- **Work instruction**
Please find every line of the listing below where "образования" occurs and copy it.

- **Records for this exercise**

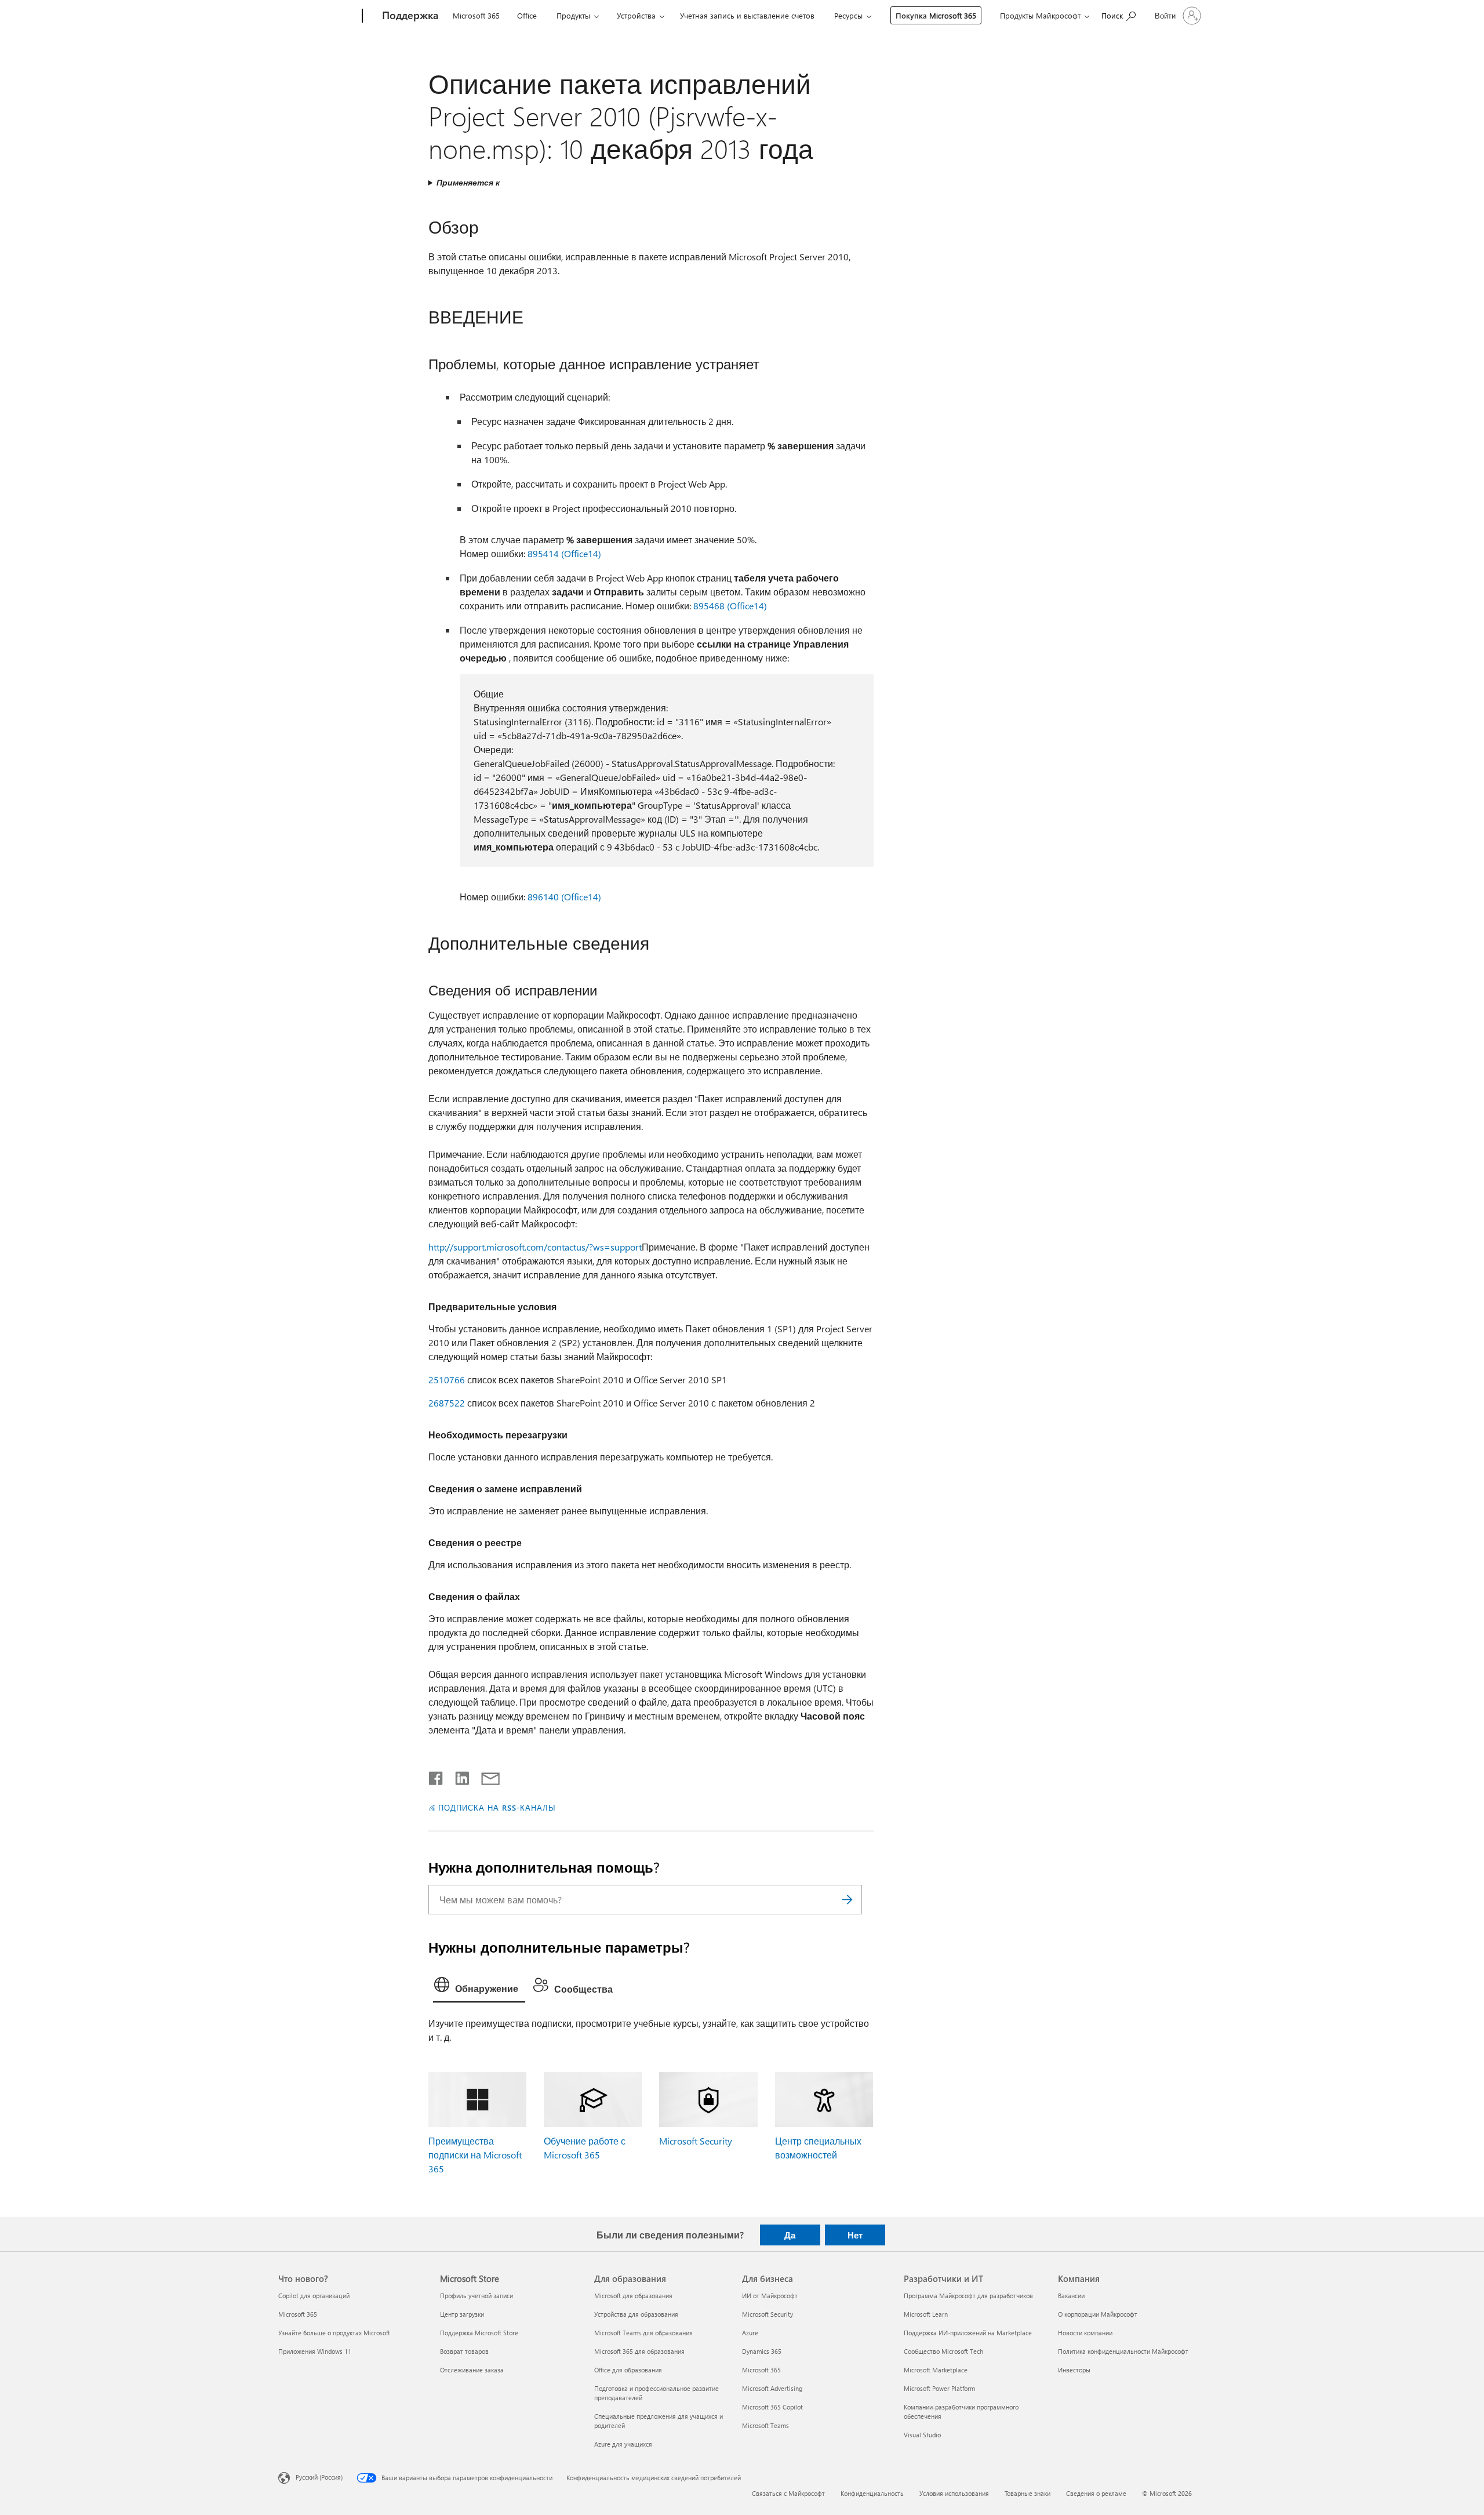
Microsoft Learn (926, 2314)
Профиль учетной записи (476, 2295)
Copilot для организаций (314, 2295)
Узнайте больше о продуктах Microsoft (334, 2332)
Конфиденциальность (872, 2493)
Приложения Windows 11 (314, 2351)
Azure (750, 2332)
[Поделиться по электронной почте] (485, 1776)
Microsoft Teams (765, 2425)
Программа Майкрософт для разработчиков (968, 2295)
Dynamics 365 (761, 2351)
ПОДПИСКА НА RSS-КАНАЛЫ (496, 1807)
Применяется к (468, 182)
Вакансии (1071, 2295)
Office (527, 15)
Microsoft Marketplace (935, 2369)
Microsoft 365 (476, 15)
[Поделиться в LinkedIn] (458, 1776)
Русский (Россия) (319, 2477)
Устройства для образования (636, 2314)
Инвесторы (1074, 2369)
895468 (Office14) (730, 605)
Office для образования (628, 2369)
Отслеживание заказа (472, 2369)
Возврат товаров (464, 2351)
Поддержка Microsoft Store (479, 2332)
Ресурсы (848, 15)
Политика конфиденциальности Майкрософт (1123, 2351)
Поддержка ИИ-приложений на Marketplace (968, 2332)
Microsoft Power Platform (939, 2388)
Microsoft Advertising (772, 2388)
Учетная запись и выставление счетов (747, 15)
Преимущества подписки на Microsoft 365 (475, 2155)
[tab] (479, 1987)
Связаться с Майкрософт (788, 2493)
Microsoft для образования (633, 2295)
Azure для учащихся (623, 2444)
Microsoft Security (695, 2141)
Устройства (636, 15)
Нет (855, 2235)
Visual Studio (922, 2434)
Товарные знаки (1027, 2493)
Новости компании (1085, 2332)
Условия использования (954, 2493)
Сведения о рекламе (1096, 2493)
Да (789, 2235)
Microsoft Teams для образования (643, 2332)
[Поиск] (847, 1899)
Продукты (573, 15)
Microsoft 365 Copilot (772, 2407)
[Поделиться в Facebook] (436, 1776)
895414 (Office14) (564, 553)
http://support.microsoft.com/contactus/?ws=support (535, 1247)
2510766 (446, 1379)
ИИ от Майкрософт (770, 2295)
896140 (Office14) (564, 897)
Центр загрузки (462, 2314)
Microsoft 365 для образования (639, 2351)
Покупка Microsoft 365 (936, 15)
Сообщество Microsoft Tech (943, 2351)
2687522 (446, 1403)
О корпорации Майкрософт (1097, 2314)
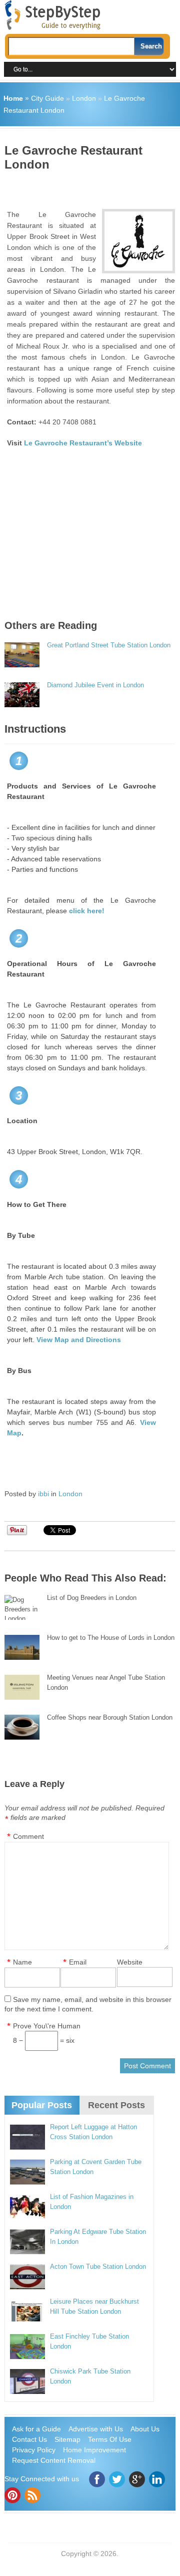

- **Response to the exercise**
Устройства для образования (636, 2314)
Office для образования (628, 2369)
Microsoft для образования (633, 2295)
Microsoft Teams для образования (643, 2332)
Microsoft 365 для образования (639, 2351)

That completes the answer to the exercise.